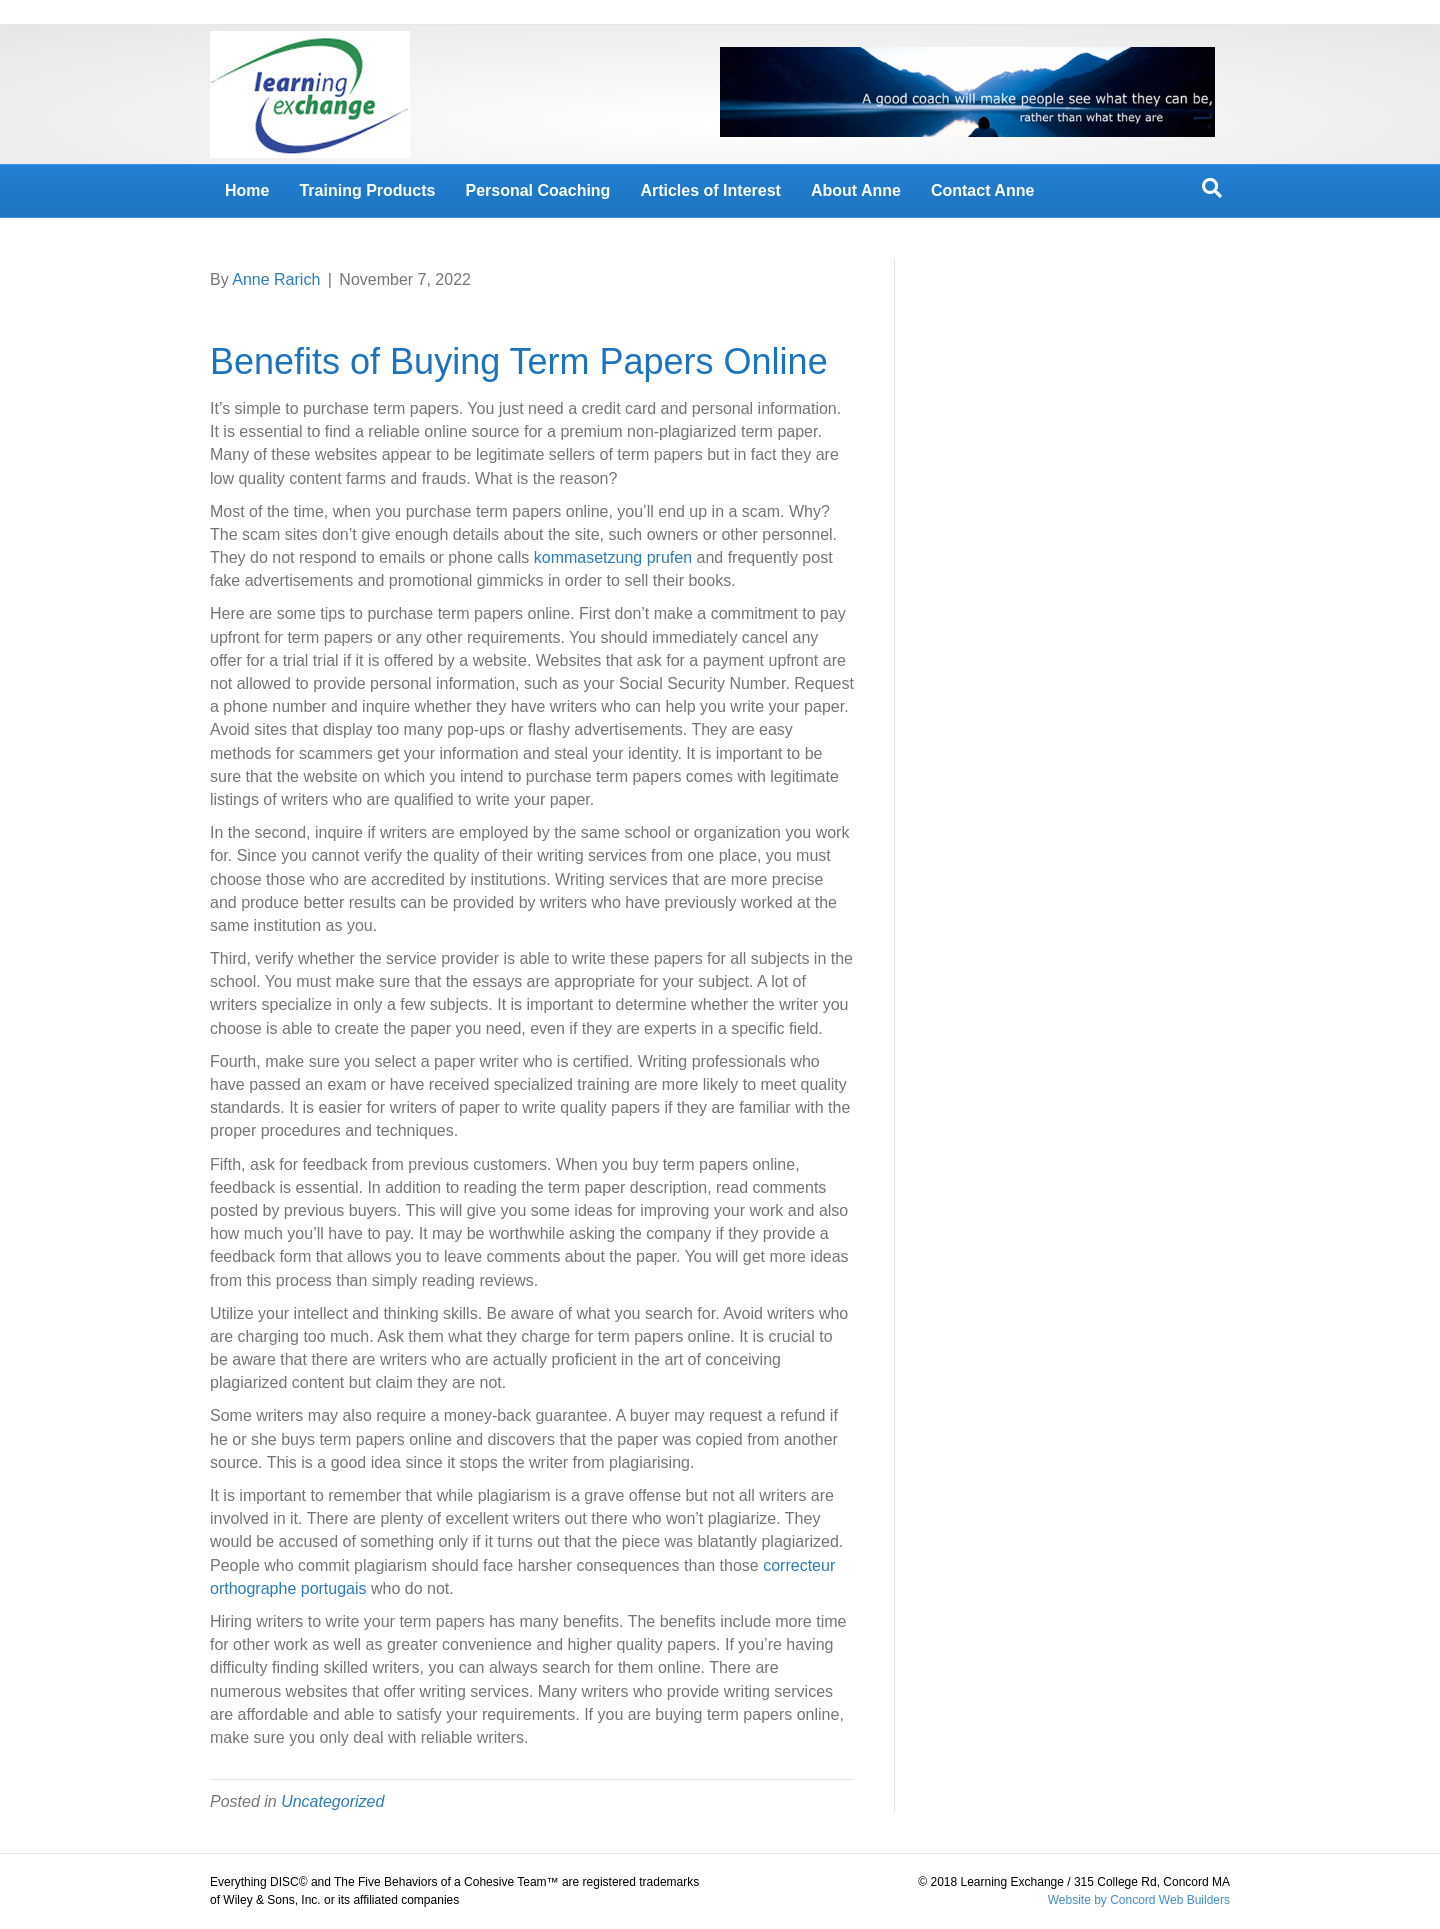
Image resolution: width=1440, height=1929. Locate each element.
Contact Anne (982, 190)
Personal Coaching (537, 190)
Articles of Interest (710, 190)
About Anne (856, 190)
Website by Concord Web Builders (1139, 1900)
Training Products (367, 190)
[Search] (1212, 188)
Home (247, 190)
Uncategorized (332, 1801)
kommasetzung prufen (613, 557)
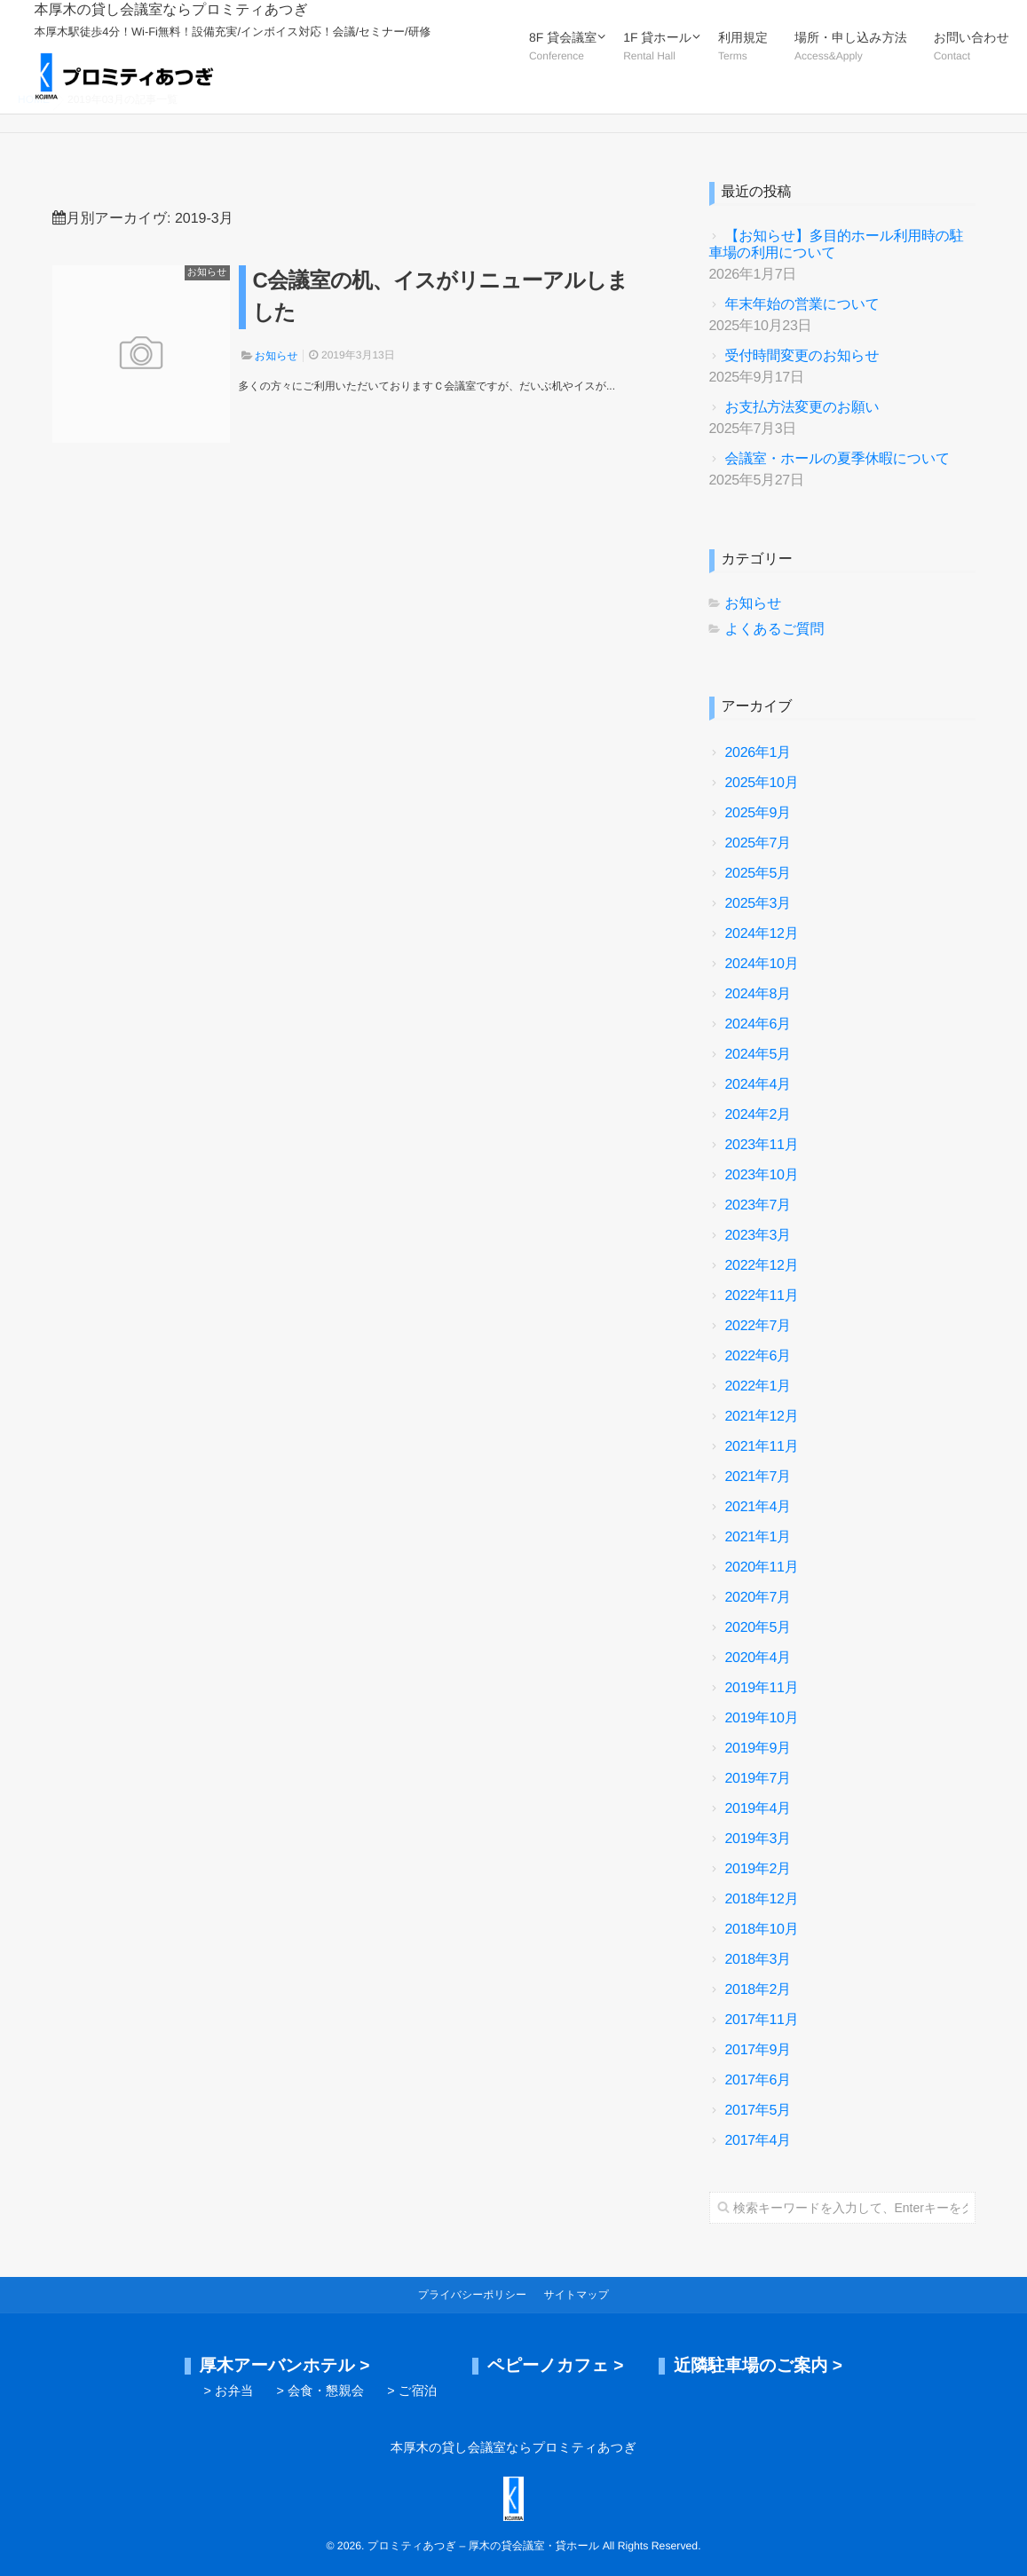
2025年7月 (758, 843)
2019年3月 (758, 1839)
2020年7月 (758, 1597)
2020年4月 (758, 1658)
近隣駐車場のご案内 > (758, 2366)
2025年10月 (762, 783)
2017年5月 (758, 2110)
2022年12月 (762, 1265)
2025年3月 (758, 903)
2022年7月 (758, 1326)
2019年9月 (758, 1748)
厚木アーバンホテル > (285, 2366)
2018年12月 (762, 1899)
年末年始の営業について (802, 304)
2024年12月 (762, 933)
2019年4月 (758, 1808)
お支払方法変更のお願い (802, 407)
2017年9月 (758, 2050)
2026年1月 (758, 752)
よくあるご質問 (775, 629)
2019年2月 (758, 1869)
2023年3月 (758, 1235)
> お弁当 (229, 2391)
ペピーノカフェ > (555, 2366)
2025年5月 (758, 873)
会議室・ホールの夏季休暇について (838, 459)
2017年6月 (758, 2080)
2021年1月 (758, 1537)
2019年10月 (762, 1718)
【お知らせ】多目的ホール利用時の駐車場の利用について (836, 245)
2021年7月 (758, 1477)
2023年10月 (762, 1175)
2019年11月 (762, 1688)
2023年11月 (762, 1145)
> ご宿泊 (412, 2391)
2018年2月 (758, 1989)
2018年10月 (762, 1929)
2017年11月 (762, 2020)
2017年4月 (758, 2140)
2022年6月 (758, 1356)
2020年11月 (762, 1567)
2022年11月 (762, 1296)
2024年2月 (758, 1115)
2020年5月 (758, 1627)
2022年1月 (758, 1386)
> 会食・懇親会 (320, 2391)
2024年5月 (758, 1054)
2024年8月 (758, 994)
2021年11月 (762, 1446)
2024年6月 (758, 1024)
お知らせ (207, 272)
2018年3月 (758, 1959)
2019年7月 (758, 1778)
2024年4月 (758, 1084)
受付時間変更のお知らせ (802, 356)
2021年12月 (762, 1416)
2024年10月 (762, 964)
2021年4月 (758, 1507)
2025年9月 (758, 813)
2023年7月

=== Task directions ===
Please copy the listing above line for line, leaving out the pictures.

=== Reply ===
Image resolution: width=1440, height=1929. Locate each element.
Contact Anne (982, 190)
Personal Coaching (537, 190)
Articles of Interest (710, 190)
About Anne (856, 190)
Website by Concord Web Builders (1139, 1900)
Training Products (367, 190)
[Search] (1212, 188)
Home (247, 190)
Uncategorized (332, 1801)
kommasetzung prufen (613, 557)
2025年7月 (758, 843)
2019年3月 (758, 1839)
2020年7月 (758, 1597)
2020年4月 (758, 1658)
近隣駐車場のご案内 > (758, 2366)
2025年10月 (762, 783)
2017年5月 (758, 2110)
2022年12月 (762, 1265)
2025年3月 (758, 903)
2022年7月 (758, 1326)
2019年9月 (758, 1748)
厚木アーバンホテル > (285, 2366)
2018年12月 (762, 1899)
年末年始の営業について (802, 304)
2024年12月 (762, 933)
2019年4月 (758, 1808)
お支払方法変更のお願い (802, 407)
2017年9月 (758, 2050)
2026年1月 (758, 752)
よくあるご質問 (775, 629)
2019年2月 (758, 1869)
2023年3月 (758, 1235)
> お弁当 (229, 2391)
ペピーノカフェ > (555, 2366)
2025年5月 (758, 873)
会議室・ホールの夏季休暇について (838, 459)
2017年6月 (758, 2080)
2021年1月 (758, 1537)
2019年10月 (762, 1718)
【お知らせ】多目的ホール利用時の駐車場の利用について (836, 245)
2021年7月 (758, 1477)
2023年10月 (762, 1175)
2019年11月 (762, 1688)
2023年11月 (762, 1145)
> ご宿泊 (412, 2391)
2018年2月 (758, 1989)
2018年10月 (762, 1929)
2017年11月 (762, 2020)
2017年4月 (758, 2140)
2022年6月 (758, 1356)
2020年11月 (762, 1567)
2022年11月 (762, 1296)
2024年2月 (758, 1115)
2020年5月 (758, 1627)
2022年1月 (758, 1386)
> 会食・懇親会 (320, 2391)
2024年5月 (758, 1054)
2024年8月 (758, 994)
2021年11月 (762, 1446)
2024年6月 (758, 1024)
お知らせ (207, 272)
2018年3月 (758, 1959)
2019年7月 (758, 1778)
2024年4月 (758, 1084)
受付時間変更のお知らせ (802, 356)
2021年12月 (762, 1416)
2024年10月 (762, 964)
2021年4月 (758, 1507)
2025年9月 (758, 813)
2023年7月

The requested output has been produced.